AWS EKS Cluster
Elastic Kubernetes Service is an open source container orchestration platform that automates many of the manual processes involved in deploying, managing, and scaling containerized applications.
Made by
Massdriver
Official
Yes
Clouds
Tags
aws-eks-cluster
AWS EKS (Elastic Kubernetes Service) is Amazon's managed Kubernetes service, making it easy to deploy, operate, and scale containerized applications and providing benefits such as automatic scaling of worker nodes, automatic upgrades and patching, integration with other AWS services, and access to the Kubernetes community and ecosystem.
Use Cases
Container orchestration
Kubernetes is the most powerful container orchestrator, making it easy to deploy, scale, and manage containerized applications.
Microservices architecture
Kubernetes can be used to build and manage microservices-based applications, allowing for flexibility and scalability in a distributed architecture.
Big Data and Machine Learning
Kubernetes can be used to deploy and manage big data and machine learning workloads, providing scalability and flexibility for processing and analyzing large data sets.
Internet of Things (IoT)
Kubernetes can be used to manage and orchestrate IoT applications, providing robust management and scaling capabilities for distributed IoT devices and gateways.
Design
EKS provides a "barebones" Kubernetes control plane, meaning that it only includes the essential components required to run a Kubernetes cluster. These components include the Kubernetes API server, etcd (a distributed key-value store for storing Kubernetes cluster data), the controller manager and the scheduler.

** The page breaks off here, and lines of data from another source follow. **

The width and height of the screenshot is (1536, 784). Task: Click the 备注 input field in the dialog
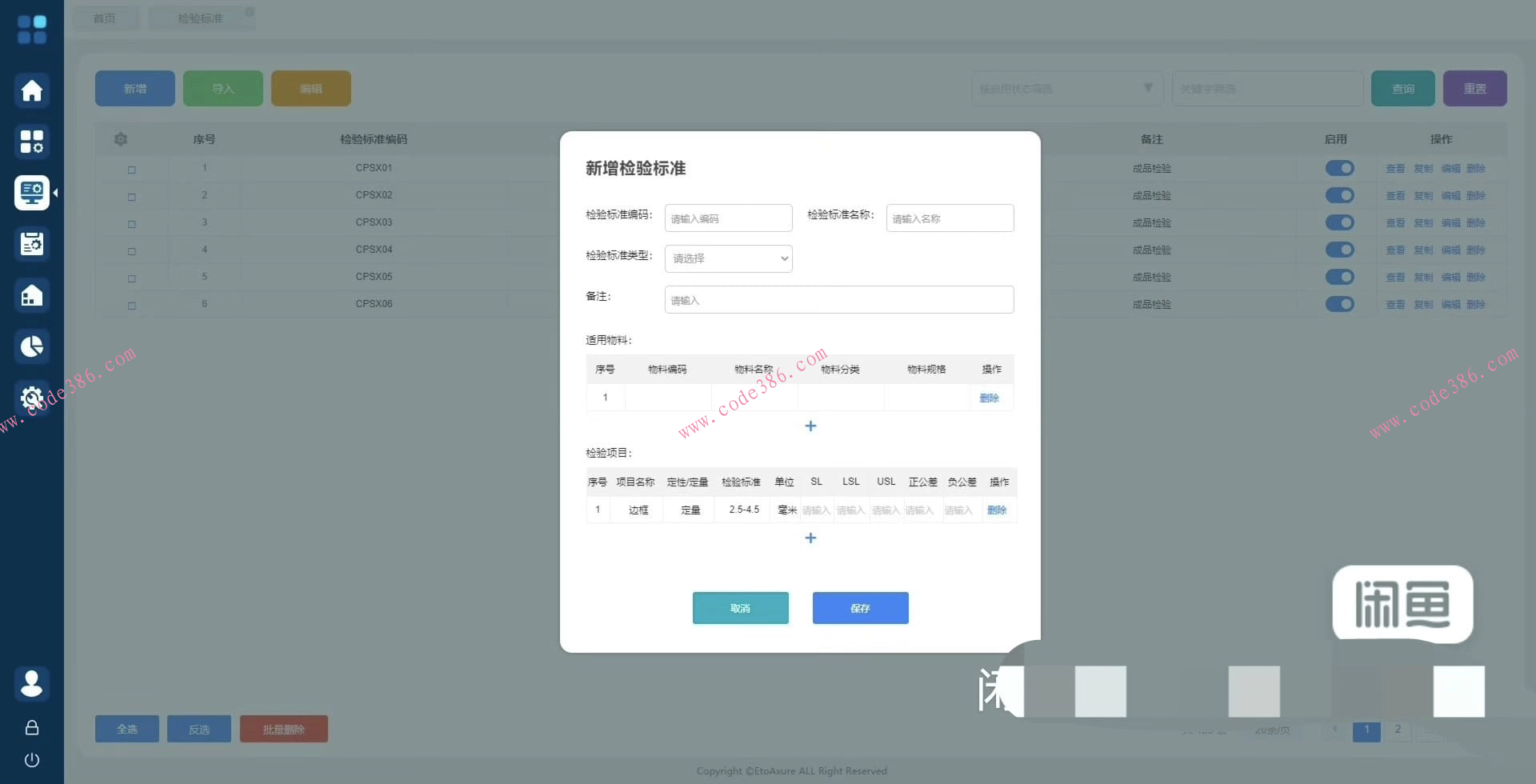[838, 299]
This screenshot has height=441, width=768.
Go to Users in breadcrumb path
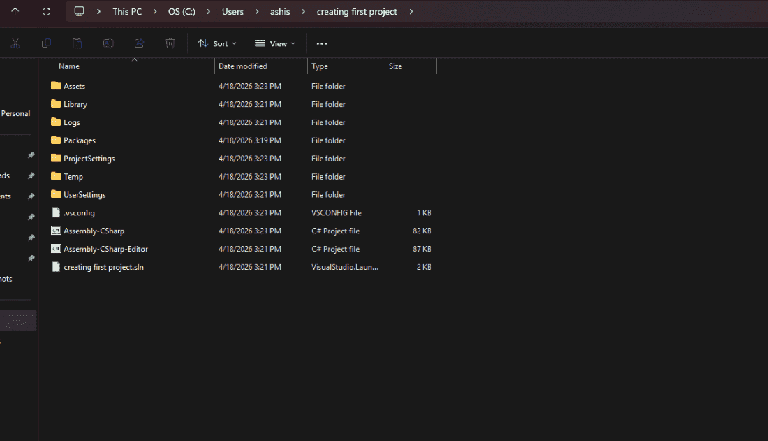coord(233,12)
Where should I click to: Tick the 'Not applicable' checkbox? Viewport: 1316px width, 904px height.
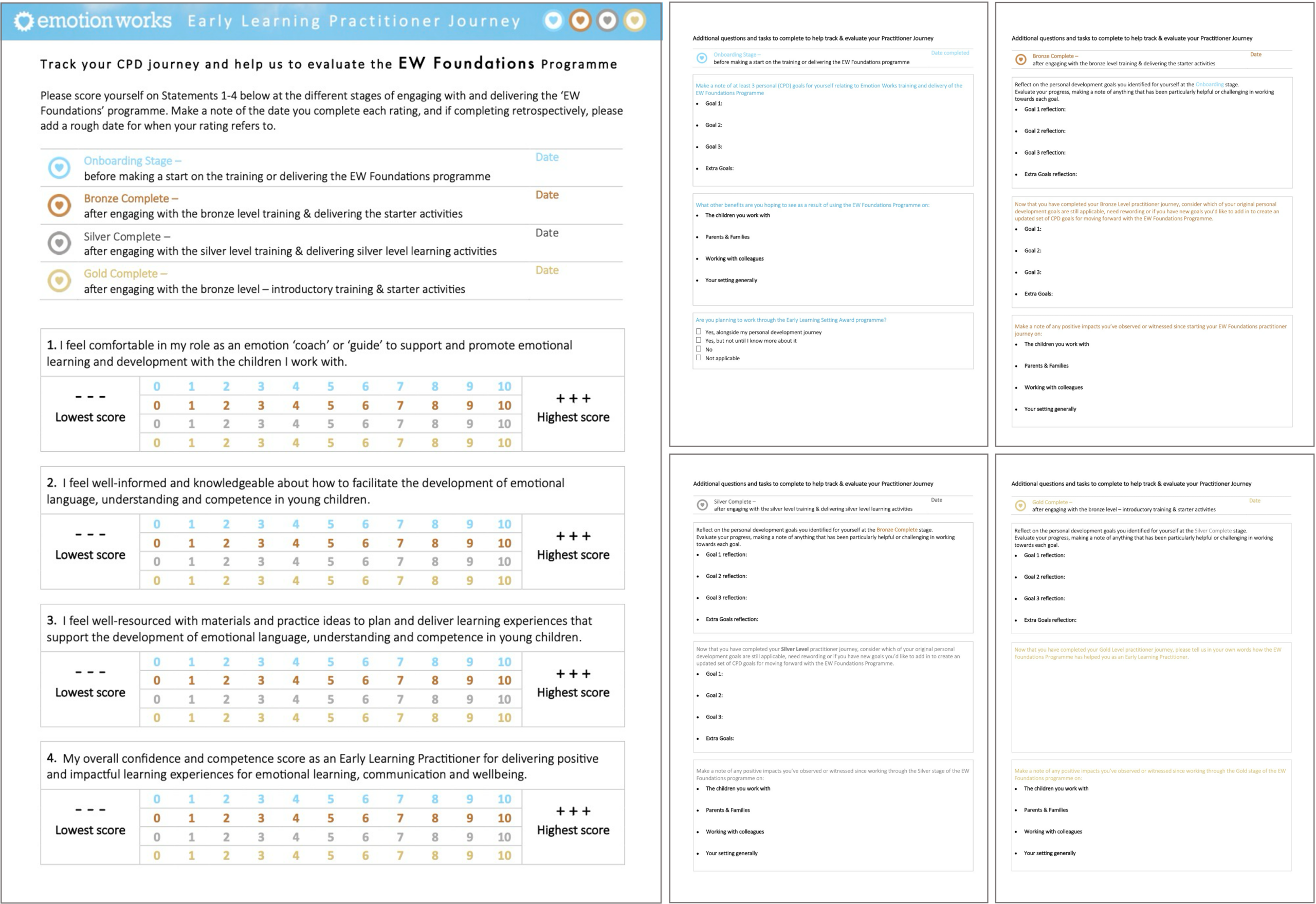699,357
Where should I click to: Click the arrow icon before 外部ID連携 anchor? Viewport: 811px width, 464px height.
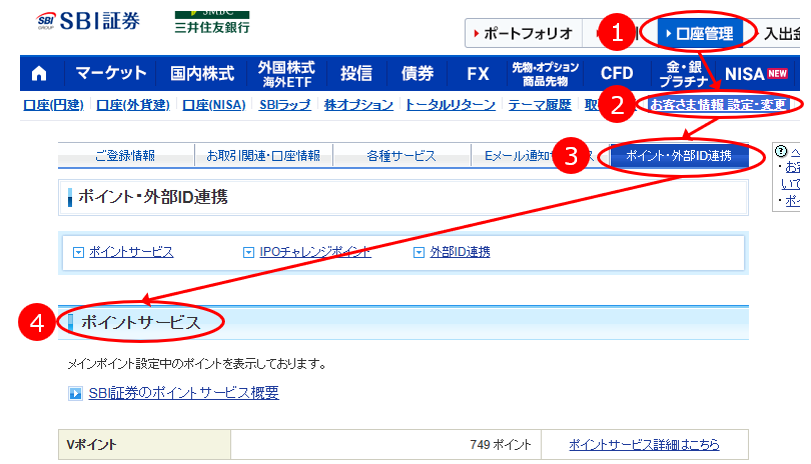coord(419,252)
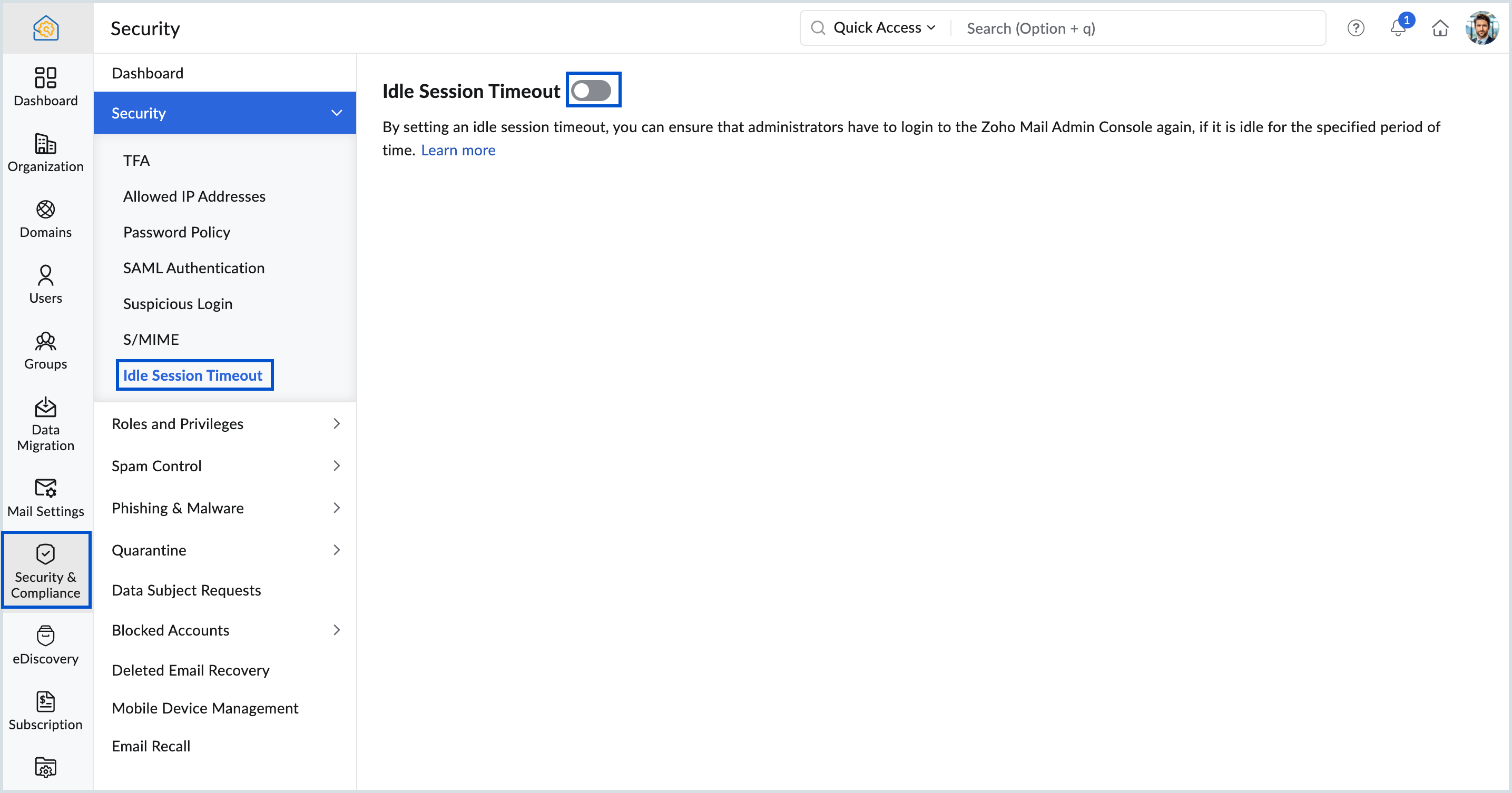Open the Domains globe icon

click(45, 210)
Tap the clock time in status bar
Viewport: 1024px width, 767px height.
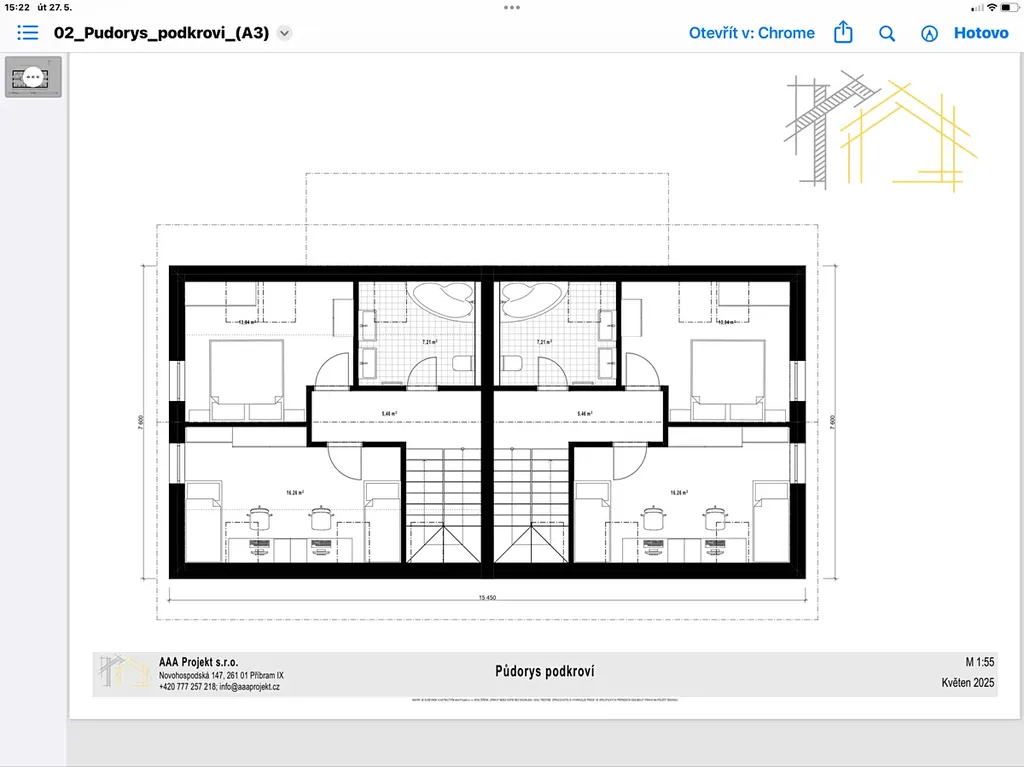click(17, 7)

In order simplify deploying and operating a Kubernetes cluster, this bundle includes numerous optional addons to deliver a fully capable and feature rich cluster that's ready for production workloads. Some of these addons are listed below.
Cluster Autoscaler
A cluster autoscaler is installed into every EKS cluster to automatically scale the number of nodes in the cluster based on the current resource usage. This providers numerous benefits such as cost efficiency, higher availability and better resource utilization.
NGINX Ingress Controller
Users can optionally install the "official" Kubernetes NGINX ingress controller (not to be confused with NGINX's own ingress controller based on the paid nGinx-plus) into their cluster, which allows workloads in your EKS cluster to be accessible from the internet.
External-DNS and Cert-Manager
If users associate one or more Route53 domains to their EKS cluster, this bundle will automatically install external-dns and cert-manager in the cluster, allowing the cluster to automatically create and manage DNS records and TLS certificates for internet accessible workloads.
EBS CSI Driver
Beginning in Kubernetes version 1.23, EKS no longer comes with the default EBS provisioner. In order to allow users to continue using the default gp2
storage class, this bundle includes the EBS CSI Driver, which replaces the deprecated EBS provisioner.
EFS CSI Driver
Optionally, users can also install the EFS CSI Driver which will allow the EKS cluster to attach EFS volumes to cluster workloads for persistant storage. EFS volumes offer some benefits over EBS volumes, such as allowing multiple pods to use the volume simultaneously (ReadWriteMany) and not being being locked to a single AWS availability zone, but these benefits come with higher storage costs and increased latency.
Fargate
Fargate can be enabled to allow AWS to provide on-demand, right-sized compute capacity for running containers on EKS without managing node pools or clusters of EC2 instances.
For workloads that require high uptime, its recommended to keep some node pools populated even when enabling Fargate to ensure compute is always available during surges.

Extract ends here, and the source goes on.